Data collection was undertaken by interviews with 480 flood-prone households and 378 small businesses (which are located in a type of shop-house, including a living part and a business part) in four urban districts of Can Tho city, namely, NinhKieu, BinhThuy, Cai Rang and O Mon [
28]. To identify the sample area, qualitative expert interviews were conducted with flood-damage experts and housing experts. A quantitative survey method was used for the household interviews. The questionnaire (online
Supplementary Material) covered the following topics: characteristics of the 2011 flood event, flood preparedness, warning and emergency measures, losses to households’ content and building structure, risk perception, as well as socioeconomic characteristics of the respondents. Each topic contained several questions, and altogether, there were 70 questions for households and 88 questions for small business. For the interviews related to small business, the questionnaire consisted of two parts: questions related to the living part focusing on the building and contents and questions related to the business part focusing on goods, equipment and sale. In this paper, only answers to questions related to the living part were taken into account. Therefore, all data collected via household and business interviews were combined into one database containing information on flood losses to buildings and contents and potentially influencing variables. The interviews were undertaken in January to February 2012, right after the flood event. In order to improve the quality of the collected data, cross-checks between answers to different related questions were performed, for instance comparing estimates of losses with estimated building and content values. More details about the survey and collected data were published by Chinh
et al. [
28].
5. Conclusions
To improve the knowledge about damaging processes and to quantify the effect of the important loss-influencing variables, multi-variate statistical analysis is carried out for flood loss data from the 2011 flood in Can Tho city, the biggest city in the Mekong delta. For data collection, 858 flood-affected households and small businesses were interviewed.

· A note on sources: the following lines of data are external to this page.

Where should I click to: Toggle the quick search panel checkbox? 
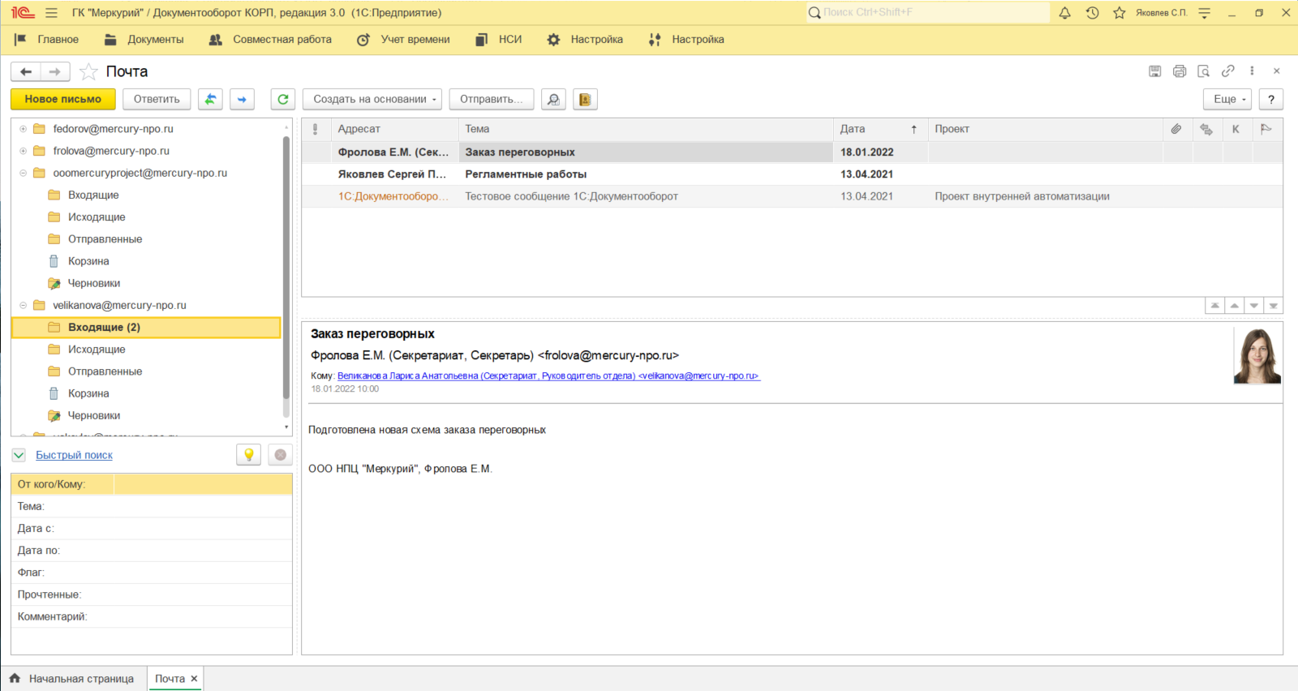coord(19,455)
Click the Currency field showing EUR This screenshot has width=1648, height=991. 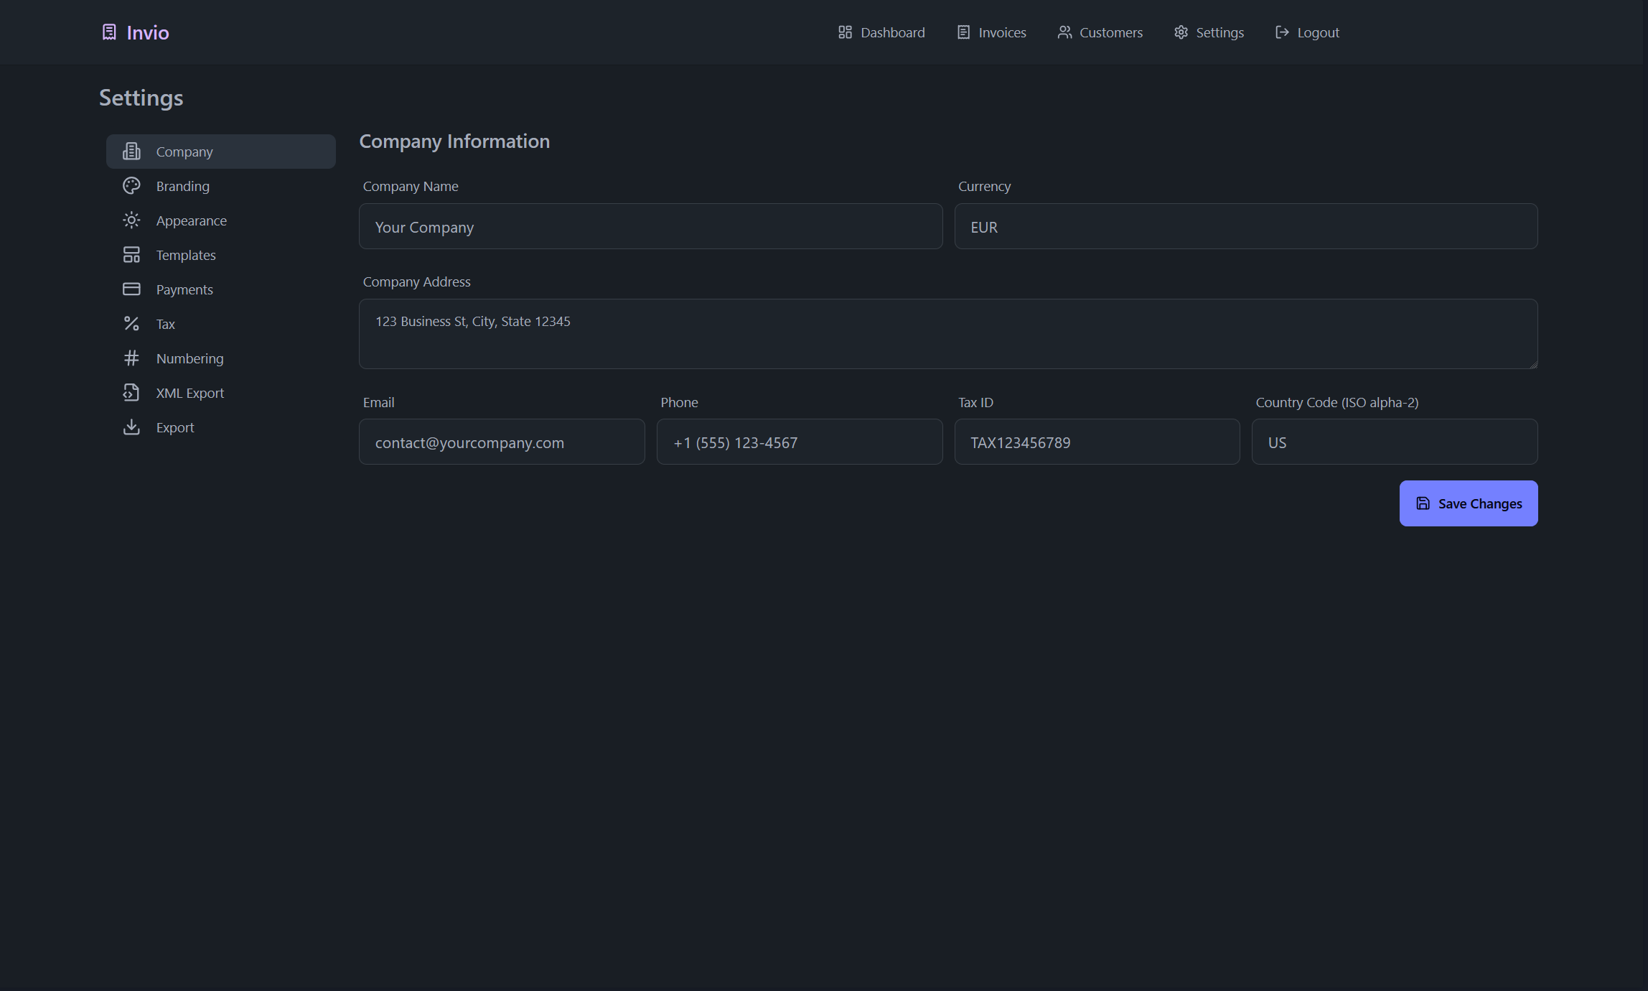[1245, 226]
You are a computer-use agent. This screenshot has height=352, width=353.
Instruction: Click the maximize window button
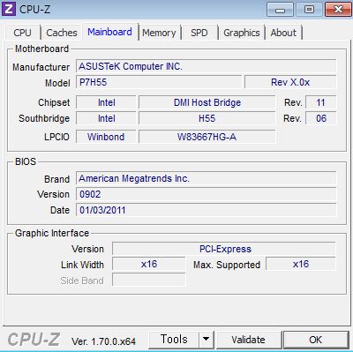point(309,10)
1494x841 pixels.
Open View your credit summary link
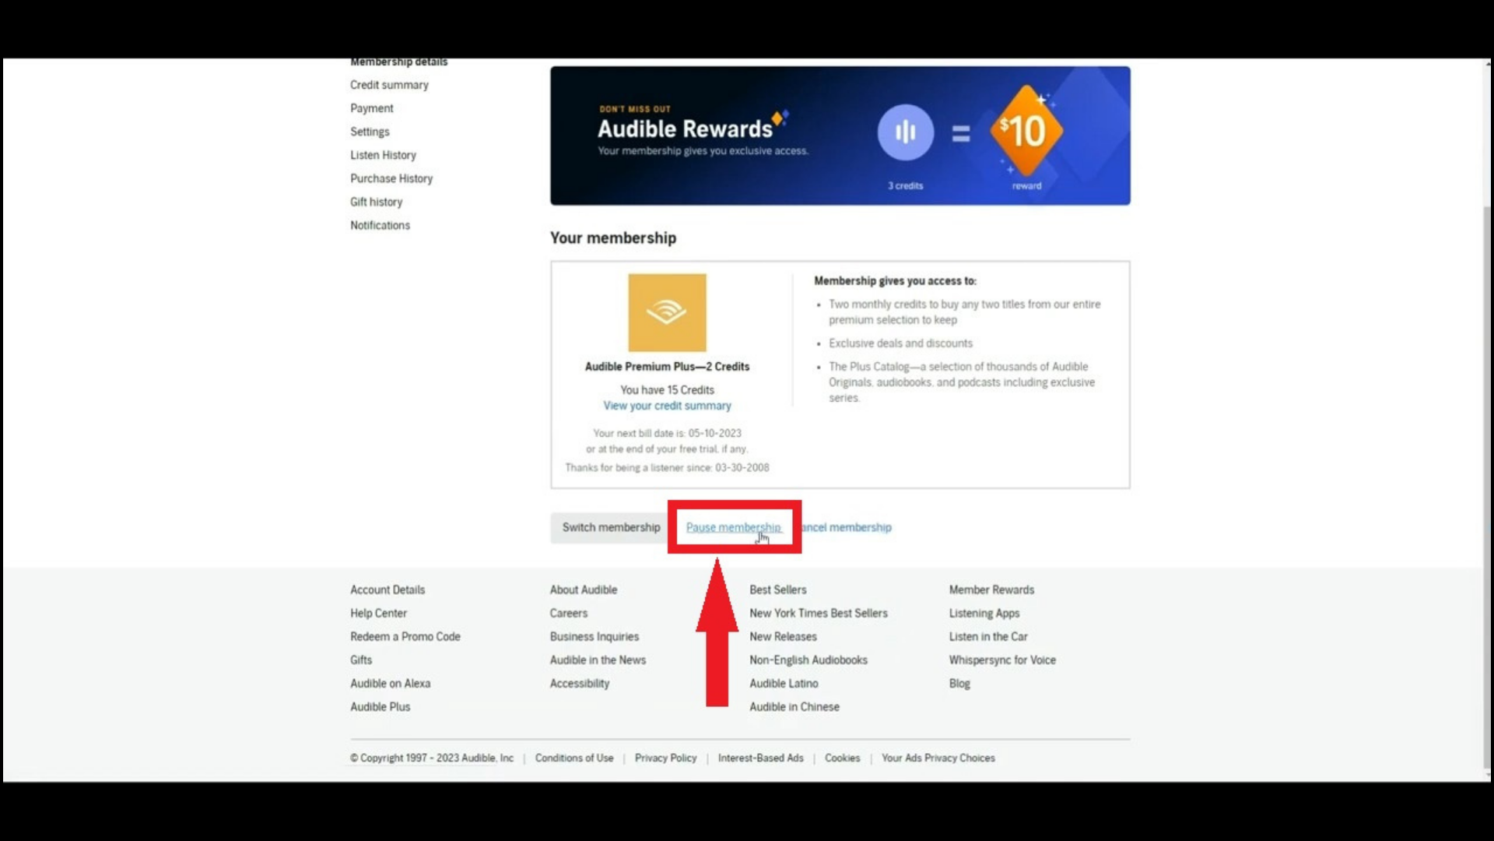[x=667, y=406]
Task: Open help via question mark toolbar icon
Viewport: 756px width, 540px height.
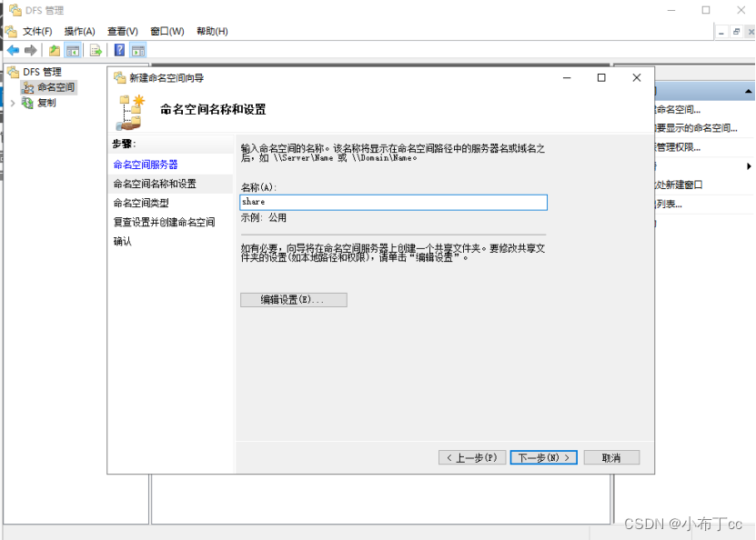Action: click(x=119, y=50)
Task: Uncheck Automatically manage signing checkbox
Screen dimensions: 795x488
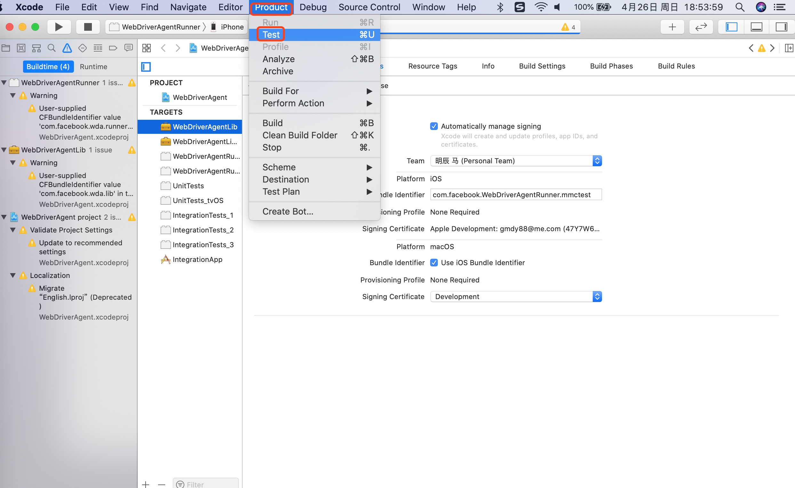Action: (x=434, y=126)
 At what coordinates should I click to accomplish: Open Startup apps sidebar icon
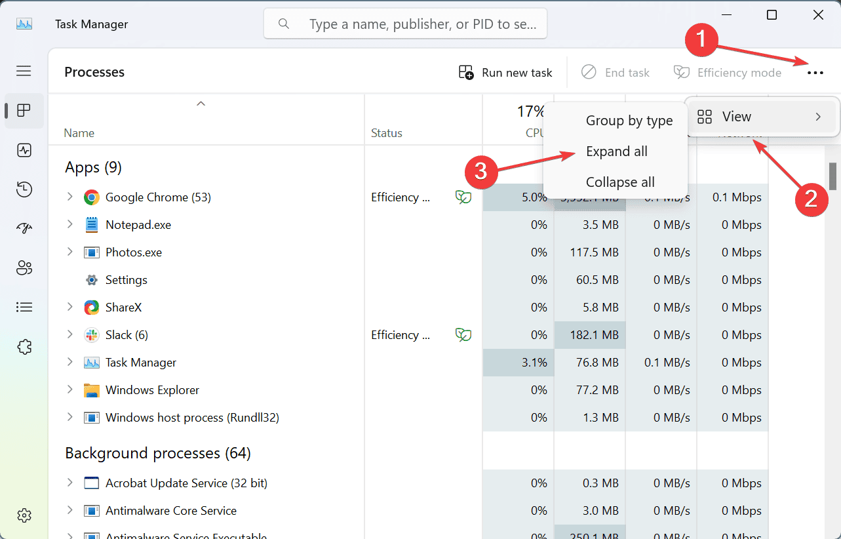pyautogui.click(x=24, y=228)
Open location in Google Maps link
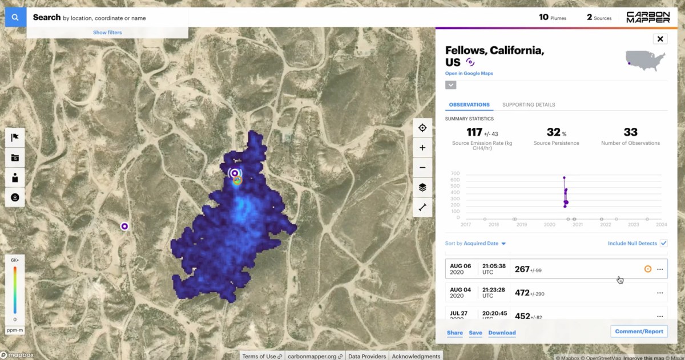The width and height of the screenshot is (685, 360). tap(469, 74)
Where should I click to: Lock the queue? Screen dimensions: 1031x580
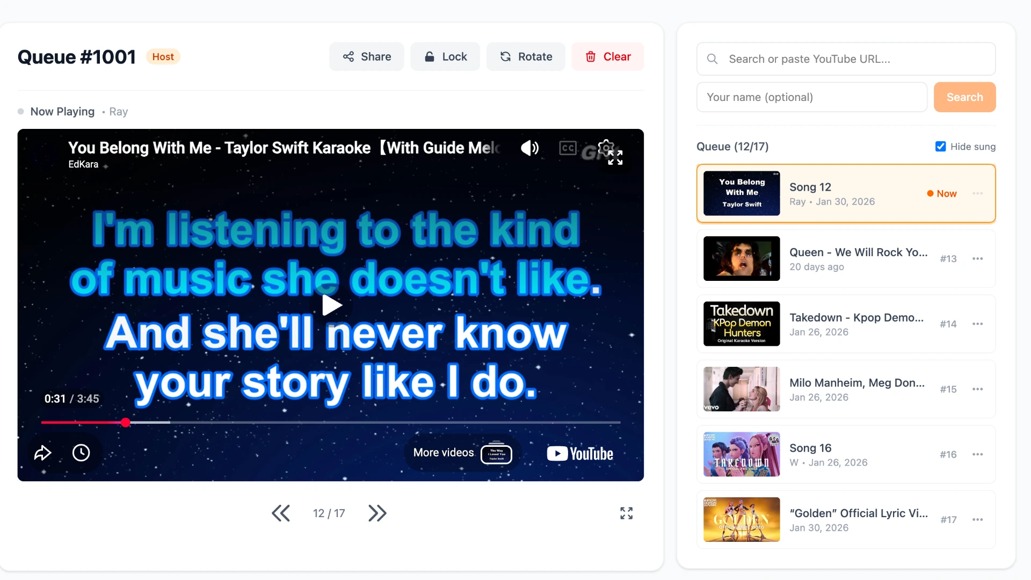[445, 56]
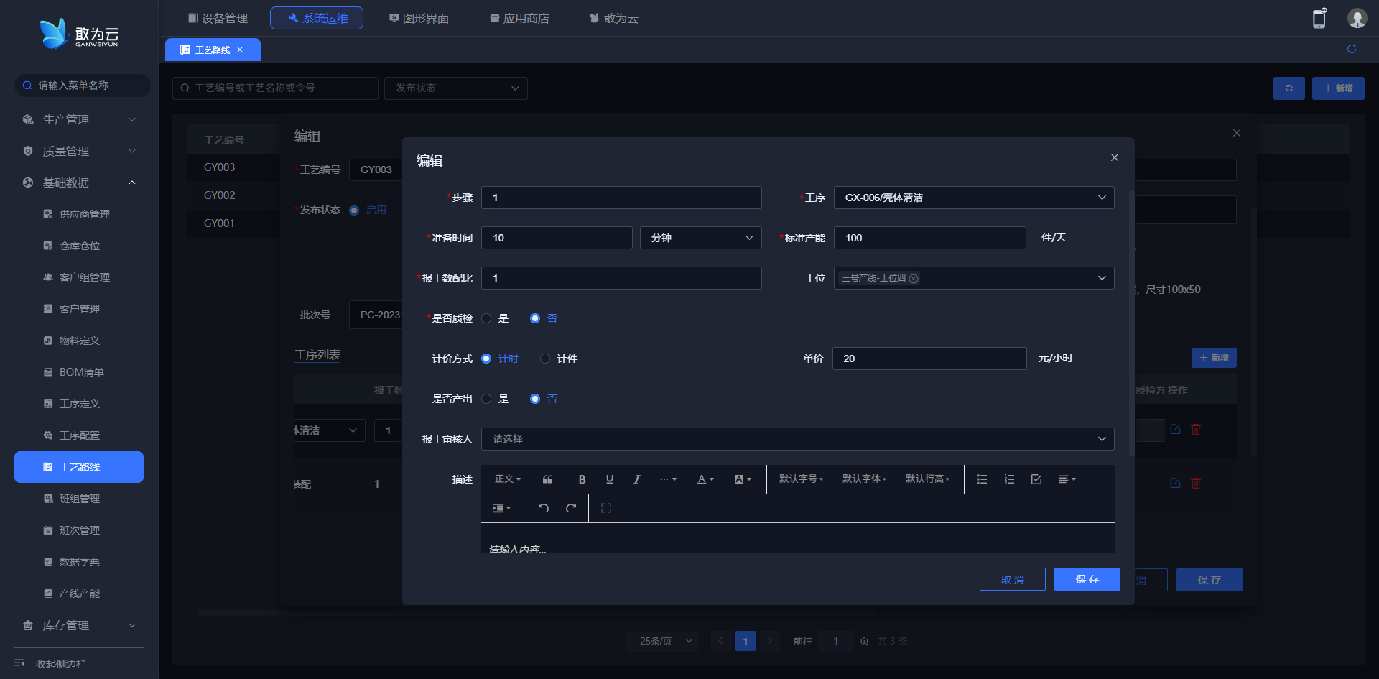Click 保存 in the edit dialog
Image resolution: width=1379 pixels, height=679 pixels.
tap(1087, 579)
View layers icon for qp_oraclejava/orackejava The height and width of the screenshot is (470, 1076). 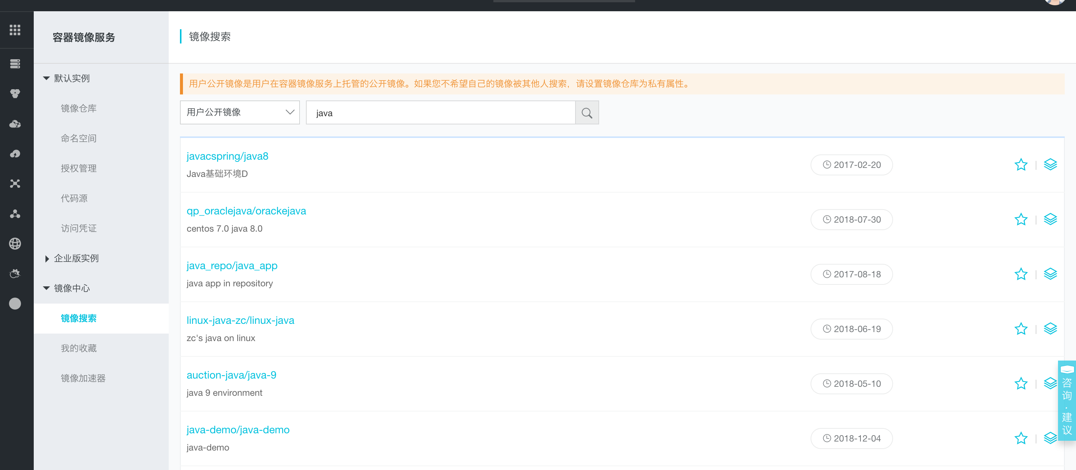point(1050,219)
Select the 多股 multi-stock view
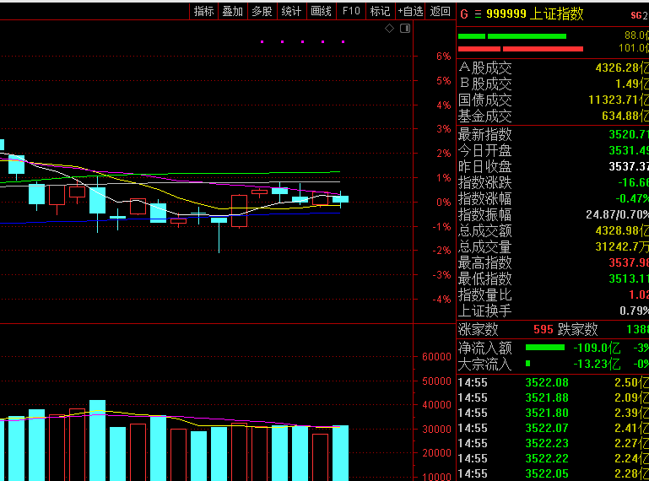Screen dimensions: 649x481 [x=262, y=11]
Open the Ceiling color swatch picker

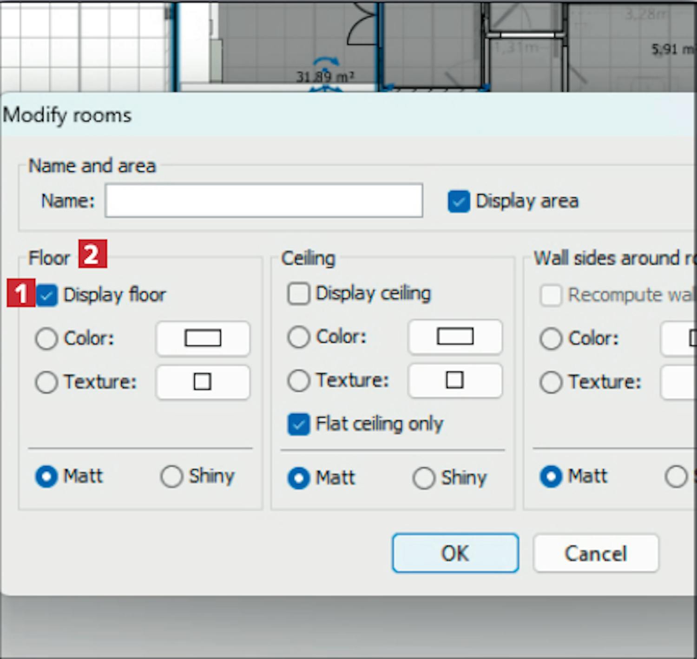point(455,337)
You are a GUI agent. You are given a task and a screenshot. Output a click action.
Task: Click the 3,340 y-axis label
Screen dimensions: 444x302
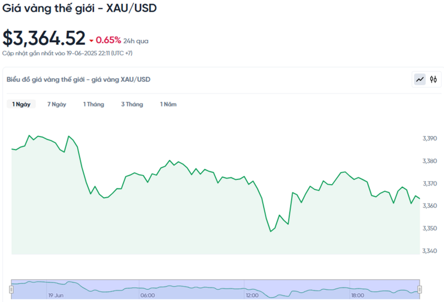[430, 251]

Our results reveal that under the specific flooding situation in the Mekong delta with relatively well-adapted households, long inundation durations and shallow water depths, inundation duration is more important than water depth for the amount of resulting loss. Additionally, building variables, such as building or content value, floor space of the building or building quality, also significantly influence the loss ratios. According to our results, precautionary measures play a key role in flood loss mitigation, in contrast to the emergency measures. The household characteristics, such as socioeconomic status or income, strongly influence building and content losses, probably also due to their strong correlation with the building quality and value.
The knowledge gained on damaging processes is helpful for recovery issues and for adapting the flood risk management strategy on the basis of the experiences with the flood in 2011. However, particularly, the results have important implications for loss estimation and flood risk assessments. Commonly, depth damage functions are used for flood risk assessment all over the world, and often, published functions are transferred in time and space without checking their suitability for the specific application and region. Our results suggest that for areas like Can Tho city in the Mekong delta, depth damage functions are not suitable. Instead, multi-variable loss models may be a better option, since they are better able to represent complex damaging processes.